[TR] TR6: gauge LEDs and headlight switches

Tim Gaines mtgaines at presby.edu
Wed Dec 1 09:52:25 MST 2021


Despite some difficulties I'm making progress in installing LiteZupp 
LEDs into the instruments in my 1974 LHD TR6. The difficulties stem from 
my (possibly foolish) decision to do the job without removing the dash. 
With the help of a couple of long-reach needle nose pliers I've replaced 
the two illumination bulbs in each of the speedo and tach and the single 
ones in the temperature and oil pressure gauges, not without several 
scrapes to my fingers. However, I really don't think that will work with 
the fuel and temperature gauges on the right. There are just too many 
obstacles, so something is going to have to be removed, likely either 
the radio or the glove box or both. It looks to me as if the glove box 
space would provide the best access, but I have read of some 
difficulties in getting it back in place after removal. I would 
appreciate any advice from those who have done these bulb replacements 
or taken out the glove box.

In the process of doing this bulb job I came across another problem. The 
new LED for the high beam indicator just wouldn't light, and it didn't 
matter which of the new LEDs I put in. So I went back to the old 
incandescent bulb and it didn't light either despite having worked a 
short time earlier. After checking the wiring to the socket and finding 
no issues I decided that the problem must be the iffy headlight dimmer 
switch on the right side of the steering column. I say "iffy" because 
occasionally I had found that switching to high beam left me with no 
headlights at all! I took off the plastic cowlings and got access to the 
switch though I couldn't pull it out because its wires are clamped 
within a channel under the steering column. Nevertheless, I could pivot 
the switch out to get a narrow view of its innards and insert the thin 
nozzle from a can of WD40, hoping for a lucky fix. The result was that 
the switch, when re-attached with its retaining screws, would now pivot 
toward me, something it never would do before. With the battery 
re-attached as well, that pivot action produced a high beam flash that 
also lit the beam indicator! I never knew I had a high beam flash in 
this old car! So, everything was fixed!? Not so much. The light switch 
on the dash wouldn't give me headlights at all despite the fact that it 
would give me interior lights and the other exterior ones.
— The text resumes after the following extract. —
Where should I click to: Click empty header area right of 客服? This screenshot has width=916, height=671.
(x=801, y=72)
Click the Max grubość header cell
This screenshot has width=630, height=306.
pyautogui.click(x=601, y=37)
It was time to get out Dan Masters' guide to electronics, and as always 
with this manual, I now understand the circuitry and my remaining 
problem. When everything is working, the flash function of the dimmer 
switch takes voltage from a fuse to the high beams directly regardless 
of whether the light switch on the dash is set for headlights. When the 
dash switch is set for headlights the voltage is taken directly from the 
battery to the column switch that determines whether low or high beams 
are activated. In following Masters' troubleshooting steps, I found that 
my dash light switch was bad. It must have failed as I repeatedly 
flipped it off and on to test all the new LEDs going in! I removed it, 
verified with a meter that it was bad but managed to clean it up inside, 
and it now tests okay. Today I plan to spray some electronic contact 
cleaner (not just WD40) into the dimmer switch and hope that all of its 
settings will work okay after I put the dash switch back in.

I'm sorry for the diversion into headlights. What I really want to know 
now is how to get those last two gauges illuminated with new LEDs.